Return the spec describing the dataset fields.

This tells LIT what fields each example contains and their types.

Returns:

Dictionary mapping field names to LIT type specs.

transformer_lens.lit.check_lit_installed() bool

Check if LIT (lit-nlp) is installed.

Returns:

True if LIT is installed, False otherwise.

Return type:

bool

transformer_lens.lit.serve(models: Dict[str, Any] | Any, datasets: Dict[str, Any] | Any, port: int = 5432, host: str = 'localhost', page_title: str = 'TransformerLens + LIT', **kwargs) None

Start a LIT server with the given models and datasets.

This is a convenience function to quickly start a LIT server for interactive model exploration.

Parameters:
  • models – Either a single HookedTransformer/HookedTransformerLIT, or a dictionary mapping model names to model wrappers.

  • datasets – Either a single dataset, or a dictionary mapping dataset names to datasets.
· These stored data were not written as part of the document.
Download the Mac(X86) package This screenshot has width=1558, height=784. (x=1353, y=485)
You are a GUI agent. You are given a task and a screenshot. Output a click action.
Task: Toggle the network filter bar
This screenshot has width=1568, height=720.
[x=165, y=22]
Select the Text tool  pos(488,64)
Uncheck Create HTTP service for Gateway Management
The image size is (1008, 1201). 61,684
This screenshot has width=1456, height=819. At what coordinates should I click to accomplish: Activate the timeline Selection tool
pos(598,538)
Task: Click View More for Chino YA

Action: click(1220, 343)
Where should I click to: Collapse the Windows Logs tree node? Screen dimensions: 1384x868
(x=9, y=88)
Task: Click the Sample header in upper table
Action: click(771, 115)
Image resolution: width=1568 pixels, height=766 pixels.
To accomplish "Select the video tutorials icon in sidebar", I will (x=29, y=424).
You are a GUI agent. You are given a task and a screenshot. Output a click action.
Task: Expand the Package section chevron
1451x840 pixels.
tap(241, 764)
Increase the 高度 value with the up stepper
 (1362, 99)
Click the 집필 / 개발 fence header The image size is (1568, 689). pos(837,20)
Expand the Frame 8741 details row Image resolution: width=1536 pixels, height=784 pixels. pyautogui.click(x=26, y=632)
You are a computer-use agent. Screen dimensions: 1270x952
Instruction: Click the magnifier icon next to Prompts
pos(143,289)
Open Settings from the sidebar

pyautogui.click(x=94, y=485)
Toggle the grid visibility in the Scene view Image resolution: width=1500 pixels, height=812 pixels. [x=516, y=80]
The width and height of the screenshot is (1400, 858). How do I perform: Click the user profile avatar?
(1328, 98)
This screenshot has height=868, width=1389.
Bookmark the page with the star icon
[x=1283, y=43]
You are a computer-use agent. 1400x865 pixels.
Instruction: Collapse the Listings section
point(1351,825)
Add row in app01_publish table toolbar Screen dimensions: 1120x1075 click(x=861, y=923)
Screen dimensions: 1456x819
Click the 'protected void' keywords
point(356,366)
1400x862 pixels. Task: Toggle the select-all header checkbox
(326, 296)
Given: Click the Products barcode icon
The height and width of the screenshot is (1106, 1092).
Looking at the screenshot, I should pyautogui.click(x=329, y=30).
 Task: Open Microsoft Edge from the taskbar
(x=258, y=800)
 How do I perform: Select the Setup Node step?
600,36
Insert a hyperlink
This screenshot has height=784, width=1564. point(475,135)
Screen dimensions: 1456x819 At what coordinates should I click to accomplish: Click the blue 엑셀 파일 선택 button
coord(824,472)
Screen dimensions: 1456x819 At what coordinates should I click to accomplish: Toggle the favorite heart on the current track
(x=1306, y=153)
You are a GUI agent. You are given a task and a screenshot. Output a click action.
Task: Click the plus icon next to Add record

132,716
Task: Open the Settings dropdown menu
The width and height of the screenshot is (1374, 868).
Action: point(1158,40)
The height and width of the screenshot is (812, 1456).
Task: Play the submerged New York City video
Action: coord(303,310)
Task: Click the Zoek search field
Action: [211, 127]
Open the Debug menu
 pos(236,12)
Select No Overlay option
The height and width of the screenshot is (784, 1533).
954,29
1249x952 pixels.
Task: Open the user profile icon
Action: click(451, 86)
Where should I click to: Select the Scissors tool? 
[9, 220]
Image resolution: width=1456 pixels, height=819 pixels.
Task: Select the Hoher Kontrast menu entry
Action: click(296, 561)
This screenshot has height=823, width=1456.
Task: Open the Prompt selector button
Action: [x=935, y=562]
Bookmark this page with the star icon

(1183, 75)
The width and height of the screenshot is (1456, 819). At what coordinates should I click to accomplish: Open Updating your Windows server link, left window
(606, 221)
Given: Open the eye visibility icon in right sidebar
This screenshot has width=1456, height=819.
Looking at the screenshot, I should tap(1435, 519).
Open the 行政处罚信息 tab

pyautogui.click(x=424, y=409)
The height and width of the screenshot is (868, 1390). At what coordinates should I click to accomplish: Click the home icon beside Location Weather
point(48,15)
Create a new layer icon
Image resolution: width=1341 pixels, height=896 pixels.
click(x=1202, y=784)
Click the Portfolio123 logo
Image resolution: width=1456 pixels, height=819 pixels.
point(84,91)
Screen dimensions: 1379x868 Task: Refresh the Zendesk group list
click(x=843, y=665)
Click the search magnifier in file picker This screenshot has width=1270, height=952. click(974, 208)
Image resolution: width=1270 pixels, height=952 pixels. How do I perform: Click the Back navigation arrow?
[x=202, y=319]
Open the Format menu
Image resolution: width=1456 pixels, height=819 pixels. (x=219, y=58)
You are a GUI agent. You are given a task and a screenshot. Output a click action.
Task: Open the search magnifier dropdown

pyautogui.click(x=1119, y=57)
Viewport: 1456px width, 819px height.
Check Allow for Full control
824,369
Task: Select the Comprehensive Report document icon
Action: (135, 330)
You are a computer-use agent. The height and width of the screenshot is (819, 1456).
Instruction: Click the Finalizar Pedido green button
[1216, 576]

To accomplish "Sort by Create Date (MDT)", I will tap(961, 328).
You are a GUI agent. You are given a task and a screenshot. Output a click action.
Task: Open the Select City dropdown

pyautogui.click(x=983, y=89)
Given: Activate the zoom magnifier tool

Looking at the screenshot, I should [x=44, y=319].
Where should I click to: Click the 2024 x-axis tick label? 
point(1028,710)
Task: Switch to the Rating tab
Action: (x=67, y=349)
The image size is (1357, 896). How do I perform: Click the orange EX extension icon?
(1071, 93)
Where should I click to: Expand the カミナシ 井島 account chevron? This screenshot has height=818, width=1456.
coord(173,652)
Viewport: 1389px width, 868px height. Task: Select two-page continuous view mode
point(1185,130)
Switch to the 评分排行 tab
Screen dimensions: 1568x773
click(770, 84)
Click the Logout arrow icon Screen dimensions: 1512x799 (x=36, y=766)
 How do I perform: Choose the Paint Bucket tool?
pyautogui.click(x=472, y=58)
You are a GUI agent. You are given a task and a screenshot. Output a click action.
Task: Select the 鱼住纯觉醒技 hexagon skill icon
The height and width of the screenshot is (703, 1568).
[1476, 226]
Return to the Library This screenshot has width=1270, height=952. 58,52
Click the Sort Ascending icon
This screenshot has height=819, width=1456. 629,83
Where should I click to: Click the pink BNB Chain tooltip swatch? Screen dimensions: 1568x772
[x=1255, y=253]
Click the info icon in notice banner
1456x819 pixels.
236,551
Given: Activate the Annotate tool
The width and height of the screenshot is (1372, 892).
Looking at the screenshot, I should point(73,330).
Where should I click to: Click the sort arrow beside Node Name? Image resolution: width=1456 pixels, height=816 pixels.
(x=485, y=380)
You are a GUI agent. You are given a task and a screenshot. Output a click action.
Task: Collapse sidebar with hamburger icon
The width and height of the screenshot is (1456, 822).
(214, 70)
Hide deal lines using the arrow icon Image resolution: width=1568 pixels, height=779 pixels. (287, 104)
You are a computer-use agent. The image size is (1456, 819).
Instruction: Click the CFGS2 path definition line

  • port – Port number for the server.

  • host – Host address for the server.

  • page_title – Title shown in the browser tab.

  • **kwargs – Additional arguments passed to LIT server.

Example

>>> from transformer_lens import HookedTransformer  
>>> from transformer_lens.lit import SimpleTextDataset, serve  
>>>
>>> model = HookedTransformer.from_pretrained("gpt2-small")  
>>> dataset = SimpleTextDataset.from_strings(["Hello world!"])  
>>>
>>> # Simple usage with single model and dataset
>>> serve(model, dataset)  
>>>
>>> # Or with explicit names
>>> serve({"gpt2": model}, {"examples": dataset})  

Note

This function will block and run the server. Press Ctrl+C to stop.

transformer_lens.lit.wrap_for_lit(dataset: Any) Any

Placeholder when LIT is not available.